We have sufficient evidence to reject \(H_0\) at 5% significance level.

Example (Exercise 19)

Suppose an investigator takes a random sample of \(n = 50\) birth weights from several teaching hospitals located in an inner-city neighborhood. In her random sample, the sample mean \(\overline{x}\) is 3,150 grams and the standard deviation is 250 grams.

Calculate a 95% confidence interval for the population mean birth weight in these hospitals.
The typical weight of a baby at birth for the US population is 3,250 grams.

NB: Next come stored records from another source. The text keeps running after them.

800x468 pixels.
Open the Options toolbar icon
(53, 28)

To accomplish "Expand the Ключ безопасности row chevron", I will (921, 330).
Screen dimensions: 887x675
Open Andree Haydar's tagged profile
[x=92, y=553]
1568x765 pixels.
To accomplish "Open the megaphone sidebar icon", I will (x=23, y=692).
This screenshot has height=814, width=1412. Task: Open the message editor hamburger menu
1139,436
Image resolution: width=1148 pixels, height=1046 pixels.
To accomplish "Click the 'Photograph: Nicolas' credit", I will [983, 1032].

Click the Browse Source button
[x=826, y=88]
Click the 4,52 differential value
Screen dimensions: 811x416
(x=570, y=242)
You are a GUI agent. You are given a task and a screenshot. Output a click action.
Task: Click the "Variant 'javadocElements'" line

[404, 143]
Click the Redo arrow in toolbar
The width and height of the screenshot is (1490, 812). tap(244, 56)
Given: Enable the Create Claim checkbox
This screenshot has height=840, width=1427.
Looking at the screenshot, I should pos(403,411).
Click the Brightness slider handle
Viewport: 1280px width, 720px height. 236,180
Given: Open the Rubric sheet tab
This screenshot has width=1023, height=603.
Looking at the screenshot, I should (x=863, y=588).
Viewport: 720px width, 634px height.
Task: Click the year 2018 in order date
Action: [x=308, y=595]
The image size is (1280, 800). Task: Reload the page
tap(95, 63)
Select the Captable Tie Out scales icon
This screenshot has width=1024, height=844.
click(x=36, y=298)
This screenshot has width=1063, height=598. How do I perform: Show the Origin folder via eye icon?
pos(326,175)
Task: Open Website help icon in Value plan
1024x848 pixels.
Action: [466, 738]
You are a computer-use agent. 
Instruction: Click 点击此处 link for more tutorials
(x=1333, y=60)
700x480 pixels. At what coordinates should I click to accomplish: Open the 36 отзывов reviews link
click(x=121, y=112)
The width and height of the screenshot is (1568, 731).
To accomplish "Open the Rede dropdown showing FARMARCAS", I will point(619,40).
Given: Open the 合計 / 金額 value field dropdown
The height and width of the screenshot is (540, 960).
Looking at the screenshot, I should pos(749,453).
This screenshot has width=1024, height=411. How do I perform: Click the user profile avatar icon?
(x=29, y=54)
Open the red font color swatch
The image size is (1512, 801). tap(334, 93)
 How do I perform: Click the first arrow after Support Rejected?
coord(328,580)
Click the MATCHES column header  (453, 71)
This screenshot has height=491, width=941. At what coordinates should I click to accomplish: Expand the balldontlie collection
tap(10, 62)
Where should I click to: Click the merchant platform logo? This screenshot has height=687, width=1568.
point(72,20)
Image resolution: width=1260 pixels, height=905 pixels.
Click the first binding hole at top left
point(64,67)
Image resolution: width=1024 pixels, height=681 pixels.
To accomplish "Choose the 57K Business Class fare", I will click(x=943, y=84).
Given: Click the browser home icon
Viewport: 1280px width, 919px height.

The investigator suspects that the birth weights of babies in these teaching hospitals is different from 3,250 grams, but she is not sure if it is smaller or larger. Carry out the hypothesis test that she would conduct.

Example (Exercise 20 part a)

In a study on gifted children, the researchers collected data on the mother’s and father’s IQ of the 36 randomly sampled gifted children. The histogram below shows the distribution of mother’s IQ. Also provided are some sample statistics.

\(n = 36\)
\(\text{min} = 101\)
\(\overline{x} = 118.2\)
\(s = 6.5\)
\(\text{max} = 131\)

Perform a hypothesis test to evaluate if these data provide convincing evidence that the average IQ of mothers of gifted children is different from the average IQ for the population at large, which is 100. Use a significance level of 0.10.

Experimenting with errors

Look at the YRBSS data set again:

library(oibiostat)
data(yrbss)
favstats(~height, data = yrbss)

  min  Q1 median   Q3  max     mean        sd     n missing
 1.27 1.6   1.68 1.78 2.11 1.691241 0.1046973 12579    1004

Test the (true) null hypothesis \(H_0: \mu = 1.691241\) with alternative \(H_0: \mu \neq 1.691241\).

Use sample size \(n = 25\).

Then test various false null hypotheses with different sample sizes.